Zoiets. Het beste boek dat ik in dit genre de afgelopen jaren las is Rigor Mortis van Mary Roach. De originele
titel is Stiff. Onderzoeksjournaliste
Roach verkent de wereld van dood en uitvaart. Dat doet ze zonder oordeel over
wat misschien vies, raar of eng is, en met heel veel ironie. Inmiddels heb ik
al haar boeken gelezen, die voeren van ruimtevaart tot seks, maar Rigor Mortis blijf ik opslaan.
Romans lees ik zelden twee keer. Niet uit onwil, maar omdat
er altijd zoveel nieuwe klaar liggen. Maar Vergeef
ons van A. M. Homes gaat een uitzondering zijn. Ik heb een exemplaar van
mijn geliefde verslonden, en het evengoed onlangs zelf gekocht. Ook deze roman
gaat over rouw. En over controle – vooral het gebrek eraan. Zelf ben ik gek op
de illusie de dingen in de hand te hebben. In Vergeef ons wordt die ballon doorgeprikt op een vaak hilarische,
maar vooral ook ontroerende manier.
Die twee kwaliteiten heeft ook John Irving. Een van de
weinige schrijvers waar ik ALLES van heb, en waarvoor ik bij wijze van spreken
een slaapzak voor de boekwinkel leg als er een nieuwe roman verschijnt.
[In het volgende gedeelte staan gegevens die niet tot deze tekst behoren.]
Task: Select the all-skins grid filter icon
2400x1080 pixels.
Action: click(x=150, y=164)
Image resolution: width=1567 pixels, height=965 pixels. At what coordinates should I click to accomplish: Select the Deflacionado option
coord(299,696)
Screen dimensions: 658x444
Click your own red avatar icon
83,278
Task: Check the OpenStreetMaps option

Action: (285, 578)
Ik denk
dat Een zoon van het circus mijn
favoriet is, ook omdat hij het decor eens verplaatst naar een heel andere plek,
India. Aan de andere kant: feitelijk schrijft hij steeds hetzelfde boek, en
toch blijft het fris, nieuw, prikkelend. Dat is weinig auteurs gegeven.
Tenslotte poëzie, want momenteel ben ik iets meer
dichter dan romanschrijver – binnenkort draait dat weer om denk ik. Een van
mijn favoriete dichters van de laatste tijd is William Carlos Williams –
trouwens niet geheel toevallig een arts. Ik heb van hem Selected poems, maar wat mij betreft kun je ook gaan voor de Collected poems. Een van zijn krachten
is dat je hem bijna hoort als je hem leest, de ‘adem’ van de gedichten is heel
duidelijk. Hoe vreemd zijn beelden soms ook zijn, hij zegt waar het op staat.
Ook dat is niet alle auteurs gegeven.